It is hard to believe it has been six months since Helene forever changed our lives and landscape. On one hand it feels like a hundred years ago and on the other like it was yesterday.

RiverLink continues to respond to the storm’s aftermath through our three programmatic areas (Water Resources, Land Resources and Education); in addition, we’ve launched a new Recovery, Resilience + Planning Division to ensure our watershed’s rivers and streams have representation in all aspects of the region’s comeback. We are now engaged in deep collaborations with local jurisdictions and linking arms with fellow conservation organizations – all to ensure a science-based, comprehensive approach to our rivers’ and region’s recovery and that we “make way” for our waterways to increase community flood resilience and reduce future losses. These efforts include:

  • Championing and advocating for river bank stabilization, repair and restoration, ensuring the French Broad region receives dedicated recovery funding. Our immediate emphasis is on the French Broad River as it rolls through the River Arts District and heads north, plus the 6.6 mile middle segment of the Swannanoa – one of the hardest hit areas. With CFWNC support, we are underway on an evaluation and assessment of this unincorporated stretch of river to be followed by pursuit of federal and state restoration grants.
  • Ensuring our rivers have a seat at critically influential decision-making tables, particularly with the City of Asheville and Buncombe County. This includes planning for enhanced economic vitality through outdoor recreation and conservation of natural resources and through regional jurisdictional work groups and stakeholder gatherings.
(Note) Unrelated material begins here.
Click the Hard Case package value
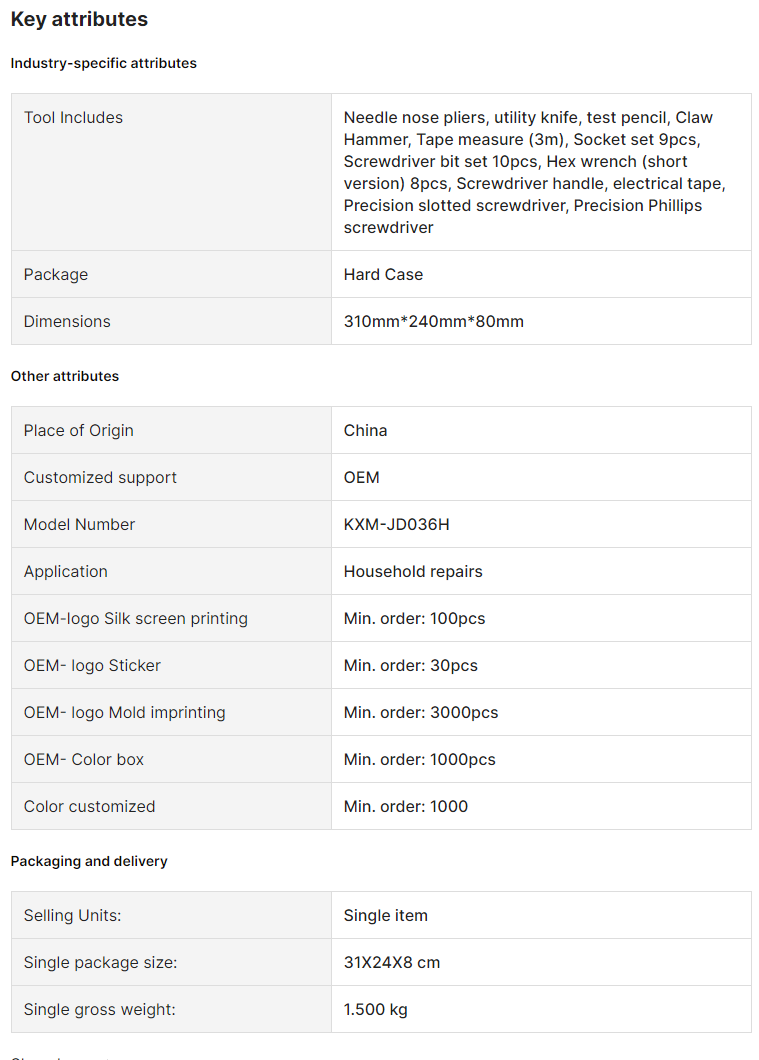759x1060 pixels. click(383, 274)
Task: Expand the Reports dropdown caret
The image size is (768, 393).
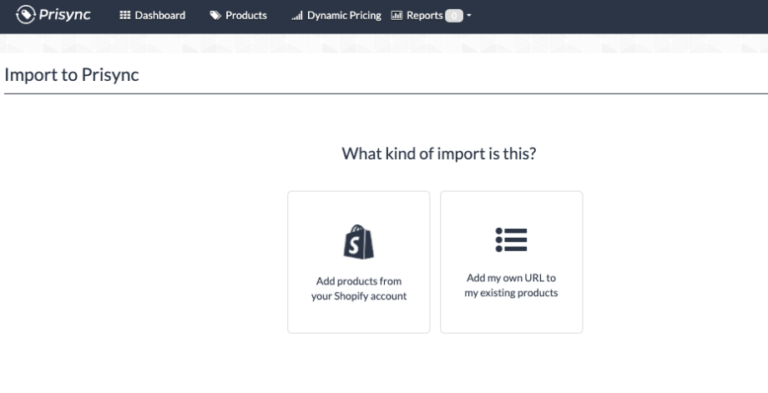Action: pyautogui.click(x=469, y=16)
We are grateful to these jurisdictions for including us, and the region's rivers, in their economic recovery planning.
  • Taking an active role in promoting floodplain property acquisition with voluntary and motivated landowners to remove flood-ravaged properties from development and create passive recreational space that makes way for the river. A key vehicle for this is the FEMA Buyout Program, which places qualifying flood-destroyed properties into green space uses in perpetuity, significantly enhancing our resilience by removing our investments and infrastructure from flood-prone landscapes.
  • Advocating that damaged river parks be built back in harmony with their rivers—reducing the risk of future damage and providing storage of flood waters—in addition to promoting new greenway alignments that are not at the expense of healthy riparian zones. These vegetated buffers are the first line of defense against high-velocity flood waters and prevent bank erosion; we must ensure their well-being throughout our floodplains and restore them with woody plants wherever possible.
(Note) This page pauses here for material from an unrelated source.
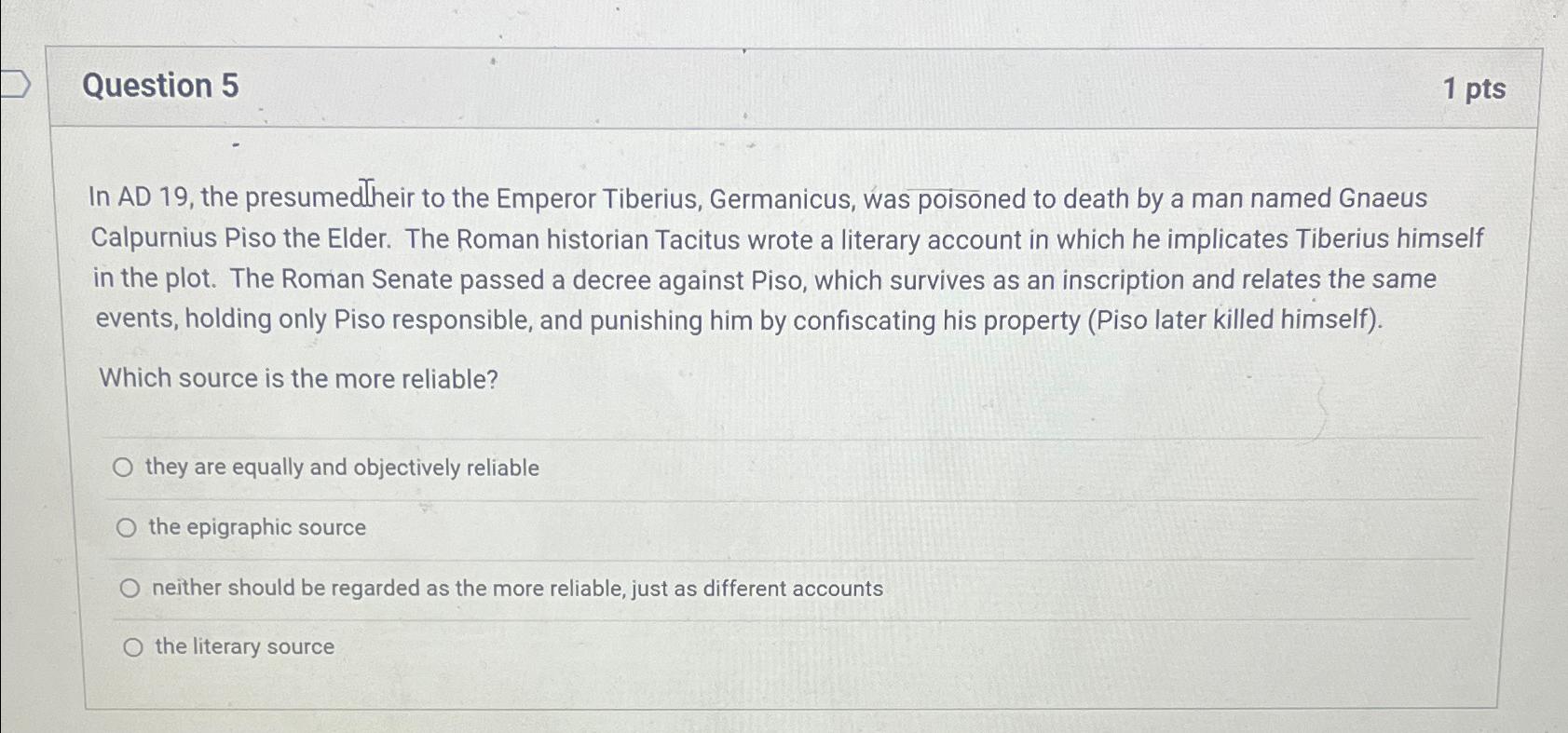Click the equally reliable answer text label
Screen dimensions: 1568x733
point(342,468)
  • And much like RiverLink’s founding over 35 years ago, we are delighted to be partnering with River Arts District stakeholders and community leaders to develop and execute a professionally-facilitated, community-led, art-centered, resiliency-focused Charrette process thanks to a generous grant from Etsy beginning this spring.

As many of us have discovered, recovery following a disaster is an ongoing learning process and a constantly changing landscape; it will take years to fully recover. However, throughout the process, we remain committed to our love affair with these rivers — as they are the economic, recreational and environmental backbone to our region, and our lives and livelihoods depend on them.